- Source material
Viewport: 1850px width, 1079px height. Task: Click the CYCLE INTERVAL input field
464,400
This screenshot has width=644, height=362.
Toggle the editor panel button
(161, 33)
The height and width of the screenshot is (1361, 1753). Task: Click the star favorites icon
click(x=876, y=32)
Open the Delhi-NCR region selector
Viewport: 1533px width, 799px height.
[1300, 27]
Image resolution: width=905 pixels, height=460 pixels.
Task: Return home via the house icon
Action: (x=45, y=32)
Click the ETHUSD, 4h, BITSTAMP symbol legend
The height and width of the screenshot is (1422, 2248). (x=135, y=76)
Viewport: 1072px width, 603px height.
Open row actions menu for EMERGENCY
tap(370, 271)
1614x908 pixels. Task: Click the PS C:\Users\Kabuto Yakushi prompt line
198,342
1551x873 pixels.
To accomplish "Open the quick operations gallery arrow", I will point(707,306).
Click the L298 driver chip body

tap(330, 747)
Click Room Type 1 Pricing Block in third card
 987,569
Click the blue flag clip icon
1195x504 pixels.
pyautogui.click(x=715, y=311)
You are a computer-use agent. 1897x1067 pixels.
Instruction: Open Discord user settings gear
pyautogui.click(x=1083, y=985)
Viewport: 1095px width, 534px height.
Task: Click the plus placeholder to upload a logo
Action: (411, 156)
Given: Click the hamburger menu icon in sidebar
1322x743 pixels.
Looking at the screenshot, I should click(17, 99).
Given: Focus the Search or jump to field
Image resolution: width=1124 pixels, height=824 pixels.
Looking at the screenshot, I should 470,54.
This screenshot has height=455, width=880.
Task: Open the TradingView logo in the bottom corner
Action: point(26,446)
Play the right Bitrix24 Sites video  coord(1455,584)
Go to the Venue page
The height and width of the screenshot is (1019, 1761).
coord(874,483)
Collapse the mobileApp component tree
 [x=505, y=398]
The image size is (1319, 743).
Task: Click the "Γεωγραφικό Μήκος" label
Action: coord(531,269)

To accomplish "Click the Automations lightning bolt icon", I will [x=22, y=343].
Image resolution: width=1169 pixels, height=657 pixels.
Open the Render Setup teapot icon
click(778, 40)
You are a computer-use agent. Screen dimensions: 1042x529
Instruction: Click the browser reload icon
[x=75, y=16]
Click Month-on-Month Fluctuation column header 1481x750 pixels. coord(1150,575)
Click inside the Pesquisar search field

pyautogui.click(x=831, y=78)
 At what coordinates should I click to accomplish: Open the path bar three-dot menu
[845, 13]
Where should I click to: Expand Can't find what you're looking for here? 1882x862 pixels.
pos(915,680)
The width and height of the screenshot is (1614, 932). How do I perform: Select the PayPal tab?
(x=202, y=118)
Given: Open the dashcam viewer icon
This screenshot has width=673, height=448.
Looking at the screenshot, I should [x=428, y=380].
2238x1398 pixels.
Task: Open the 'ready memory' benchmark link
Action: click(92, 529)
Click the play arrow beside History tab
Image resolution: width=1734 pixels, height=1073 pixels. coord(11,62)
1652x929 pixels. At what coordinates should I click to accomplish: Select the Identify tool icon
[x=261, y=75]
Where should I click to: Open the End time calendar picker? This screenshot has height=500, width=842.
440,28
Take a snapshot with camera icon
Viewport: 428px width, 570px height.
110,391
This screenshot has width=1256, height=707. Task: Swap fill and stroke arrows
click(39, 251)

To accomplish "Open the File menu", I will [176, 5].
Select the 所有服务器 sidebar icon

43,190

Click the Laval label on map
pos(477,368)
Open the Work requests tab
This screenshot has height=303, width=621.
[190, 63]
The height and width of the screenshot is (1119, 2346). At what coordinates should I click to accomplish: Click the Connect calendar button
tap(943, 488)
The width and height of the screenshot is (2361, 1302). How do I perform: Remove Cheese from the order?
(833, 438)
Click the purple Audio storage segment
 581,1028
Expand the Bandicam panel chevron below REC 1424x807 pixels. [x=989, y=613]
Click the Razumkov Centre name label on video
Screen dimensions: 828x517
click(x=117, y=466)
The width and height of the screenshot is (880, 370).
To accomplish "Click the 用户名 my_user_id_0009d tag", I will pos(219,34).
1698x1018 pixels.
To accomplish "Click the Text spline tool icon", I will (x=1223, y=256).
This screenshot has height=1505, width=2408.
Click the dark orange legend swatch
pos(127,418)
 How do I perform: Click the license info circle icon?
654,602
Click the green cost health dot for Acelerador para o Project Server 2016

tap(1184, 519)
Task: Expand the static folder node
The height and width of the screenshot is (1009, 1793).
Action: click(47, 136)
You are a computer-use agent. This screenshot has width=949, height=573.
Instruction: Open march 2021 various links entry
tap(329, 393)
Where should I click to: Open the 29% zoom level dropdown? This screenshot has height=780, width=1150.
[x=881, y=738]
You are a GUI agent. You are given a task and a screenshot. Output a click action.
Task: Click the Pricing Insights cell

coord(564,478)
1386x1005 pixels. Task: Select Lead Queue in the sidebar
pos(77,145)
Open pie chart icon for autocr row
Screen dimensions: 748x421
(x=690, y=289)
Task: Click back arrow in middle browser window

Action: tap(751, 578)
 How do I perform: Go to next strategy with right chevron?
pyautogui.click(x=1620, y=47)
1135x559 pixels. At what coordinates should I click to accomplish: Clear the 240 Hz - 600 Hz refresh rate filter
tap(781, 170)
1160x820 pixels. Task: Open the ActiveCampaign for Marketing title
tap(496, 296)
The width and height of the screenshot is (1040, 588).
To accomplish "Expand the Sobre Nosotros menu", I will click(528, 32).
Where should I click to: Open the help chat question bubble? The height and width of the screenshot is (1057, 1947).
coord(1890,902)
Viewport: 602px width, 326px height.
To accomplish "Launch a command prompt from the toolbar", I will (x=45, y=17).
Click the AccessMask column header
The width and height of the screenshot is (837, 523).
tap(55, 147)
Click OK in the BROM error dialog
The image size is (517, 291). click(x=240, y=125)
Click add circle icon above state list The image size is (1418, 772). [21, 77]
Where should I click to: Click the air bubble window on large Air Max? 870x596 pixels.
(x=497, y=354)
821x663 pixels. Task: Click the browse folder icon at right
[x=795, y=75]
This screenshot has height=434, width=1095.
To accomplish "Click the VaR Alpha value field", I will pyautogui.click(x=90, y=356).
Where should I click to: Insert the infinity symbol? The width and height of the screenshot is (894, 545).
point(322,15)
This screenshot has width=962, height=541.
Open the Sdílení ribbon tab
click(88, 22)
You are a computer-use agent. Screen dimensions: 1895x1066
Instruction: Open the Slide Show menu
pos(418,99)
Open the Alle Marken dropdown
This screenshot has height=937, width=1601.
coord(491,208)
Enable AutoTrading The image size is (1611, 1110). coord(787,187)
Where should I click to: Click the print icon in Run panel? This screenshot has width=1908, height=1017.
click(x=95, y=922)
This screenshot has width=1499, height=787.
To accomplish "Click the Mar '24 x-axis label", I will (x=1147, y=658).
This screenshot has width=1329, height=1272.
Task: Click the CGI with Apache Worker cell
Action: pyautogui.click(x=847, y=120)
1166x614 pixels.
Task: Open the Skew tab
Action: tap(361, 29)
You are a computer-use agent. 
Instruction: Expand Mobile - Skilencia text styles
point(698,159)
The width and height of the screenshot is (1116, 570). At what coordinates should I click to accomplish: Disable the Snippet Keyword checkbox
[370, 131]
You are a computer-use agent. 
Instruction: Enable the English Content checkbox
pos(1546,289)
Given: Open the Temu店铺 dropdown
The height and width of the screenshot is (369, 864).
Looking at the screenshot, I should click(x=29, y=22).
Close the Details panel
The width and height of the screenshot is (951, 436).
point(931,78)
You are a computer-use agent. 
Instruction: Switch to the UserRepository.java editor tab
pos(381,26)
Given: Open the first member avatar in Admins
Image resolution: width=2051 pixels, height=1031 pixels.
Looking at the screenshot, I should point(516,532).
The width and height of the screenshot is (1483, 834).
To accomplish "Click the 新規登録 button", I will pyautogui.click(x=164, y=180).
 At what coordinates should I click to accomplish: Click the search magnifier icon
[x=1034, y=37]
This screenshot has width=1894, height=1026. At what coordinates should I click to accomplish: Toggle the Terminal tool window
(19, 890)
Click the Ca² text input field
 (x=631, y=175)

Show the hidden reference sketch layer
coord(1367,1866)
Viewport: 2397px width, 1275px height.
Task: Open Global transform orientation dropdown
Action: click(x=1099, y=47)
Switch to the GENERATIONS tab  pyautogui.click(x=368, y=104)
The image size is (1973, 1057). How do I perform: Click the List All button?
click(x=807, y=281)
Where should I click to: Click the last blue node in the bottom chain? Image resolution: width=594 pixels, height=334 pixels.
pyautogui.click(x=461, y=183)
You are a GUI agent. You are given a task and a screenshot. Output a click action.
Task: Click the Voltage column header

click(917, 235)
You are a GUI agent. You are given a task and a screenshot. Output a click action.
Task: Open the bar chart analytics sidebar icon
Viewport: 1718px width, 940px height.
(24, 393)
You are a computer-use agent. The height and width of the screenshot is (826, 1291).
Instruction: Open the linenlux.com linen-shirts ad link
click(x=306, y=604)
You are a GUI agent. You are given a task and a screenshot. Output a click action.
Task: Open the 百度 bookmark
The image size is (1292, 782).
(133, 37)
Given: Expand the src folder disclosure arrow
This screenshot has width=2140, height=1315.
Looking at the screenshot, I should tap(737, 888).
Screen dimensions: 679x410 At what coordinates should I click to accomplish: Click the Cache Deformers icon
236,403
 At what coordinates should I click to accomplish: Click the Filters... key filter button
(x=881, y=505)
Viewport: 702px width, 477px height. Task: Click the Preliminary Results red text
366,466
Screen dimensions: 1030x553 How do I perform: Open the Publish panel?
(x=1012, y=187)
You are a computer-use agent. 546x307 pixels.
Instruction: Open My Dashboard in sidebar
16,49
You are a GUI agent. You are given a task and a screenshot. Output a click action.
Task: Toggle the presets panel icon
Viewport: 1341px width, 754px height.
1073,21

- Your objective
Wherever the word "video" appears in a line of the data, copy that line.

- Worked solution
Play the right Bitrix24 Sites video  coord(1455,584)
Click the Razumkov Centre name label on video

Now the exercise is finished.